Más que la poca o mucha previsión ante lo que se nos ha venido encima, me inquietan los factores que actúan ahora mismo, cuando ya sabemos que las vamos a pasar de a metro. En España, además de que somos personas demasiado sociables, aglomeradas y sobonas (dos características que han dado alas al 'bicho'), tenemos el problema de que el Gobierno es débil y tiende romperse por sus costuras, que la oposición es infantil y destructiva, que íbamos arrastrados por una brutal polarización política y que la gente de a pie se había abonado a un victimismo exigente, envidioso, llorón e inoperante. Con estos mimbres habrá que hacer una cesto robusto y duradero, así que ya puede el presidente Sánchez olvidarse de construir su particular Camelot monclovita y ya puede su vice, Iglesias, vacunarse contra el oportunismo barato; como debe ponerse las pilas el ministro de Sanidad (cuyo departamento ha evidenciado una patética falta de músculo), centrarse de una puñetera vez el conservador Casado, dejarse de desafíos e insidias Ayuso y Torra (cuyas protestas son tan idénticas que serían motivo de coña si nos estuviésemos como estamos), y entrar en razón Abascal (si ello pudiera ser, que seguramente no puede).
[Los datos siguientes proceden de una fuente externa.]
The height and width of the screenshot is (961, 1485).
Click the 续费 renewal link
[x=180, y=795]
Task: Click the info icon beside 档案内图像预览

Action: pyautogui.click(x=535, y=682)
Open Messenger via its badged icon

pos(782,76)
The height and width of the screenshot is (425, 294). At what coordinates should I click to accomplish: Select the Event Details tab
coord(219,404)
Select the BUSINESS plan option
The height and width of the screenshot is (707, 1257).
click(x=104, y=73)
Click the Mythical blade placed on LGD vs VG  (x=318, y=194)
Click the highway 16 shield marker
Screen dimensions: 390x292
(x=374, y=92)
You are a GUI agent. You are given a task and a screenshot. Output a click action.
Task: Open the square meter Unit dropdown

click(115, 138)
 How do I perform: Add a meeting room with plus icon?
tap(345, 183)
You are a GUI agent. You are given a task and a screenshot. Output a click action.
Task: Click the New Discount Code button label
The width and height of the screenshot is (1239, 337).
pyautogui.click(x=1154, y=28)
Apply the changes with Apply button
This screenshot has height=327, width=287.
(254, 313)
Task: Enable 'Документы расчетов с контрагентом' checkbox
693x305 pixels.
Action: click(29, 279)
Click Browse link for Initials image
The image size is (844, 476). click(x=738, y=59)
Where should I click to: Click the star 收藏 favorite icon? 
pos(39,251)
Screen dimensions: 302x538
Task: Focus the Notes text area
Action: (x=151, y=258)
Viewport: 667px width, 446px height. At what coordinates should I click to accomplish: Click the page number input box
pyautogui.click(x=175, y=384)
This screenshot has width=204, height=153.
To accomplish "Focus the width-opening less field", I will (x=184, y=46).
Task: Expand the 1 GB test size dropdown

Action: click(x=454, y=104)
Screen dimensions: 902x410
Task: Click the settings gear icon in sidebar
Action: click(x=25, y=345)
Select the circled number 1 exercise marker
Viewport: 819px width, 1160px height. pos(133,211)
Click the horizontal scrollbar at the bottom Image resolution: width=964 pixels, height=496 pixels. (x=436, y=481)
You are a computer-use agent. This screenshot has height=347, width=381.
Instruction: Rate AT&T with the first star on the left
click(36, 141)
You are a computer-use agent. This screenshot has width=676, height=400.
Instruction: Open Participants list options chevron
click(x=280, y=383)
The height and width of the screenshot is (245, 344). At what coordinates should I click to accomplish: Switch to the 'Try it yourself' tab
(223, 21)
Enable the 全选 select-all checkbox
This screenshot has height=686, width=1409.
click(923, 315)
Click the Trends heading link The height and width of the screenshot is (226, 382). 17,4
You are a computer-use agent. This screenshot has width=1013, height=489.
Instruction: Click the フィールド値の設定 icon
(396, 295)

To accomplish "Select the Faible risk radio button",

Sobre todo hace falta que la ciudadanía deje de exigir un prodigio divino a cargo de sus dirigentes y entienda que esto no se resolverá por arte de magia ni por decreto. Lavarse las manos, retirarse de la circulación al primer estornudo y cumplir las nuevas reglas de relación (o de no relación) es mucho más eficaz que reclamar de jefas y jefes un milagro imposible. Y voy a decirles más a quienes andan clamando venganza o pidiendo sangre: a lo mejor dentro de unos meses descubrimos que el número de defunciones en España no se ha incrementado gran cosa sobre las 427.721 que hubo en 2018, que por cierto fueron 3.198 más que el año anterior. Para conseguirlo no diré que no haga falta una inteligente anticipación, pero sobre todo hay que espabilar, reforzar la sociedad, actuar con disciplina y no perder los nervios.